名残惜しいが彼の体を離すと、邪魔にならないように来客用のソファーに移動した。
『これ以上はまたの機会ね。それより、庵君に手伝ってもらいたい事があるのよ』
カグラから解放された庵は流し聞き、自分の作業を再開している。やっとコレクションの手入れが出来るのだ。これ以上、無駄な時間を費やしたくはない様子が見える。
『何?』
『ある男の寝床に私の模造品を置いて欲しいの』
『模造品ねぇ』
『ダメかしら?』
紫色の瞳の奥には炎が揺らめいている。庵は半分こちらの住人で半分は人間だ。彼に与えられている特権として、願えば何処の世界でも行ける事。体を持たないカグラからしたら、自分の空蝉を作ってもらうには彼以外は考えられない。
『あゆ姉にはーーー』
『内緒にしてくれないかしら──』
満面の笑みで答えるカグラを見ていると、どの世界でも『面倒くさい』と思ってしまう。猫を被っているから余計に素の自分でいる時は、関わりたくないのが本音だろう。
『はぁーーー、めんどくせ』
げんなりしている庵の顔は、死体のように生気を失っている。気を抜くと白い肌も土色になってしまう。これはストレスの合図だった。自分の中のメーターが振り切る前に、さっさと片付けたい衝動に駆られている彼は机の上に優しくコレクションを置くと、カグラを睨んだ。
部屋の隙間から時空の裂け目が現れた。そこから出てくるあゆは用意されている人形の中に入ると、まるで生きた人間のように生活をし始めた。

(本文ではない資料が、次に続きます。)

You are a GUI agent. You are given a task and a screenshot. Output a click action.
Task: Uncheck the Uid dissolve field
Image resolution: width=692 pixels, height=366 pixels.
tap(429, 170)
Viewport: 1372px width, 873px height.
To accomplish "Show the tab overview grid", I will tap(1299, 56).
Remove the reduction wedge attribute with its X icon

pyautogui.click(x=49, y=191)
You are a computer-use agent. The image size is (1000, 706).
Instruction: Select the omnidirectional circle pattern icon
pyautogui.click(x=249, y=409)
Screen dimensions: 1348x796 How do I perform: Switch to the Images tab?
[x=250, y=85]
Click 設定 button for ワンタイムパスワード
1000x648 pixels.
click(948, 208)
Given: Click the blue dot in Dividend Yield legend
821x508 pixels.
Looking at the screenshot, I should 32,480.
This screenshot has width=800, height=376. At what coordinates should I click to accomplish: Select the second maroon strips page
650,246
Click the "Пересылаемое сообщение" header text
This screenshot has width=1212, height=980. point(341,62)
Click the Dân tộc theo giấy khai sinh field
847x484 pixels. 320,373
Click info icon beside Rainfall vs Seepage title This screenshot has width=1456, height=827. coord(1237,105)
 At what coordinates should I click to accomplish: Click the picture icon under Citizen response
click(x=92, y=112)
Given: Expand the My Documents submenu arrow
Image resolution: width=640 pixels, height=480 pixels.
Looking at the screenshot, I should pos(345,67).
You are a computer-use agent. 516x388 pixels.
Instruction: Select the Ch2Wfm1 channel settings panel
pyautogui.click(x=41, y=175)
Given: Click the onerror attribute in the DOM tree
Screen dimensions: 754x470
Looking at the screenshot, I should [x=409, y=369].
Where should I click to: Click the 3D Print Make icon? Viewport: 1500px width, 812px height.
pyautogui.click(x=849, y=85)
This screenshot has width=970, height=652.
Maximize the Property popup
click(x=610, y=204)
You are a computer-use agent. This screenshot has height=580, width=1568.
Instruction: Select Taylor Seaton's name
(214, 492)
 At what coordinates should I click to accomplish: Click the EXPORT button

『帰ってくるのは久々ね。こちらとあちらの流れが違うから助かるわ。じゃなきゃ、こんな風に生活する事も出来ないのだから』
この人形はあゆのように現世とあの世を見回る者にとっては都合のいいものだ。自分の弟にあたる庵が制作した作品の一つでもある。元々は死体を使っているのだが、どんな手法でここまで作り替えたのか分からないくらいきめ細かい。まるで生きている人間のようにしか見えないのだから不思議なものだ。自分があちらにいる間は自分の模造品を置く事で生きた人間のように生活をしているように組み込まれている。これは錬金術に近いものだと思うが、それを知るのは庵ただ一人。あの子にもあの子の立場があるのだから、必要以上に踏み込まないようには心がけている。
プルルルルル。
プルルルルルル。
スマホから着信音が流れ出すとあゆは濡れた髪をタオルに巻きながら通話に出る。
『もしもーし』
あゆはまるで人間のように日常を取り繕っている。普通に仕事をし、友人と呼べる偽りの関係を紡ぎ、自分の正体を隠した上で、道化師を追い込む方法を考えていたのだ。自分の力を使えば簡単に消す事は出来るが、カグラに気付かれては困る。彼女は道化師が人として生きていた時を知り、ひょんな事で二人は縁を持ってしまった。だからこそ、その間に踏み込む事は自分もその縁を紡いでしまう可能性が高い。自分の役割は死ぬ定めの人間の魂を狩り、死の世界へ導く事。だからこそその立場でいる限りは出来ない。門番には門番のルールがある。それを破れば、あゆは本当の意味での『化け物』になってしまう。あゆがその橋を渡らないようにする為に生きた人間の血肉が必要だった。あゆの存在を隠す為の空蝉。弟の庵はあゆの性格を知っているので余計に、彼女を止める事はしない。すればする程『ぬかるみ』に嵌る。そう判断したからこそ彼女の匂いを消す為にバリアとして渡したのだった。
『久しぶり、元気にしてた?』
電話相手は女性のようだ。あゆは男性に対しては敬語を使う癖がある。それは、元々器の原となった『清田美津』の防衛本能も関係しているようだ。彼女の死を見届けた庵の気持ちを考えると、言葉をかけれない。だが、その『特別な人』の肉体を自分にとプレゼントしてくれた事に、深い意味が隠れているのは確かな事実。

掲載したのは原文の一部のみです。